Assignment: Starting at the line that contains "Where should I", write out every line to the end of the records below exactly, and leave out the pictures.

The data:
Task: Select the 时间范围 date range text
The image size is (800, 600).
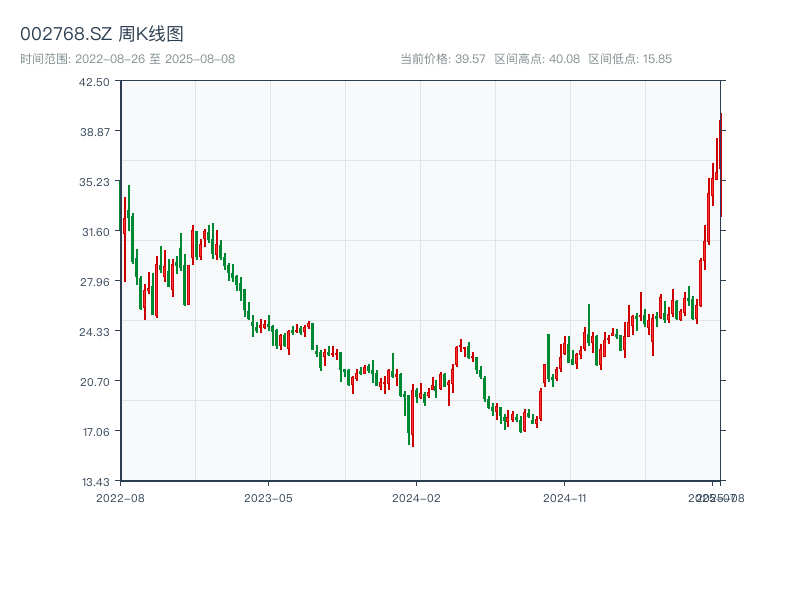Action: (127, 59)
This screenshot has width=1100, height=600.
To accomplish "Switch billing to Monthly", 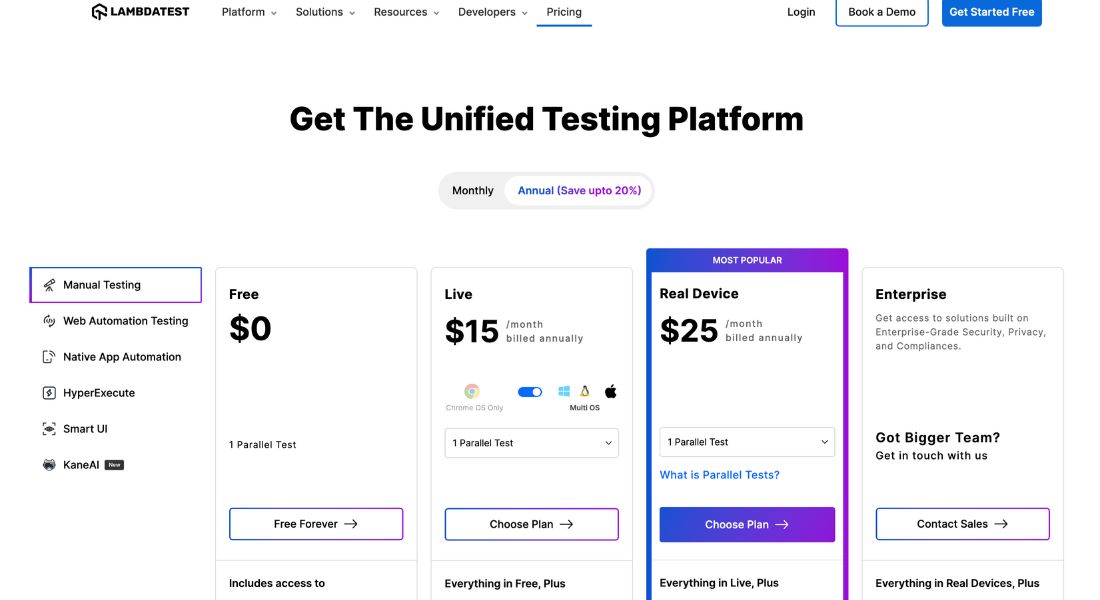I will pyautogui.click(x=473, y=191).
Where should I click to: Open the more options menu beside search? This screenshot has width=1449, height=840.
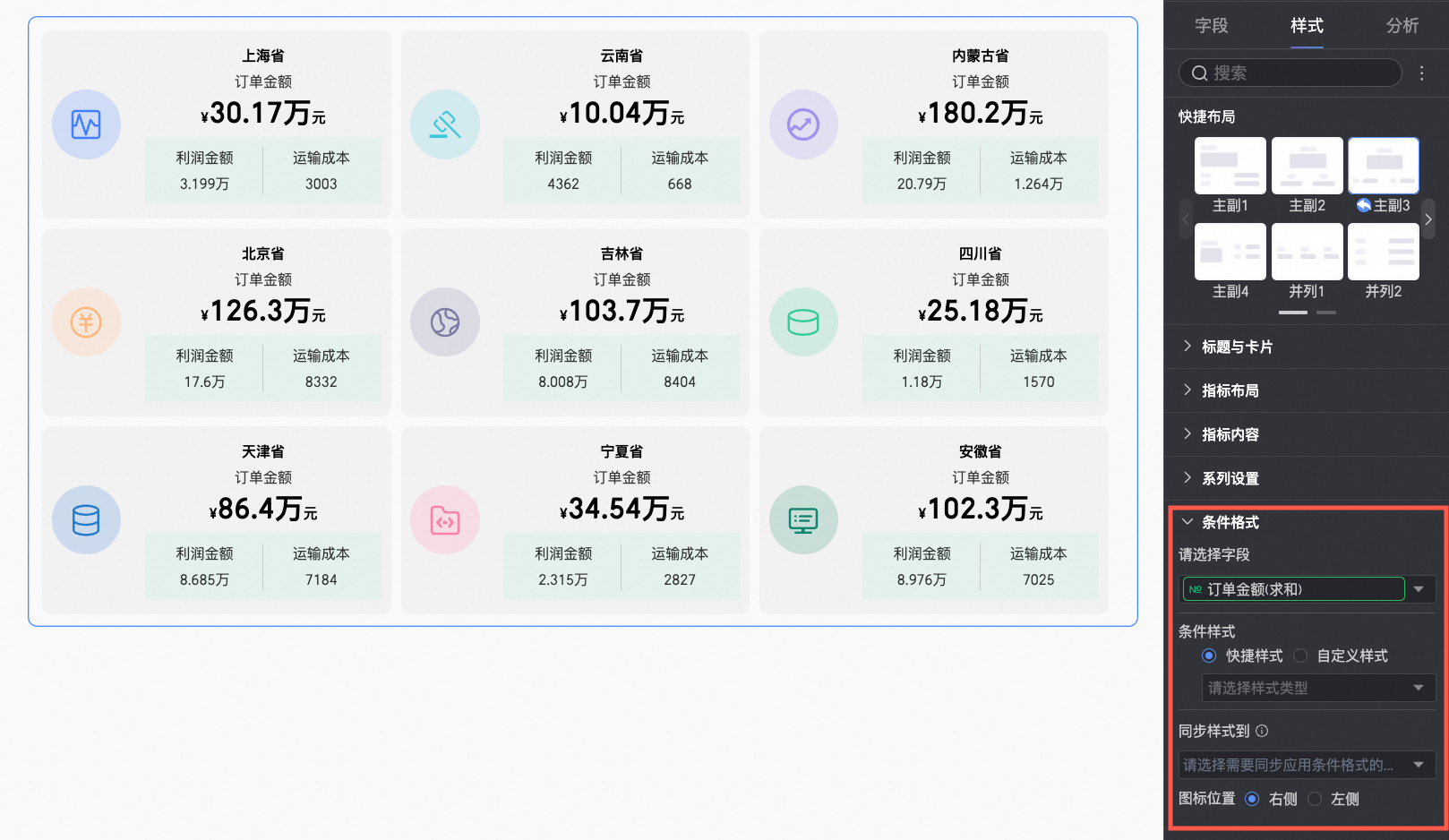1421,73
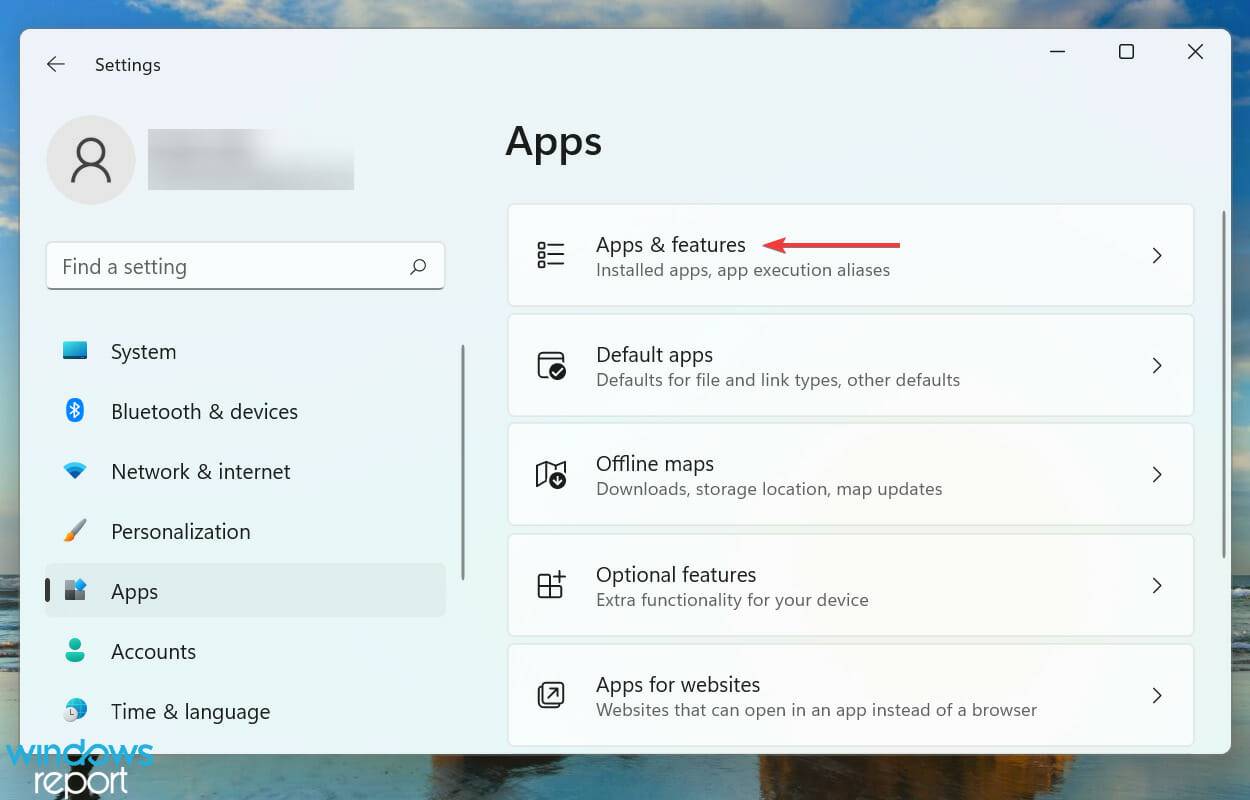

Exercise result:
Where should I click to: Open the more options menu beside search? This screenshot has width=1449, height=840.
1421,73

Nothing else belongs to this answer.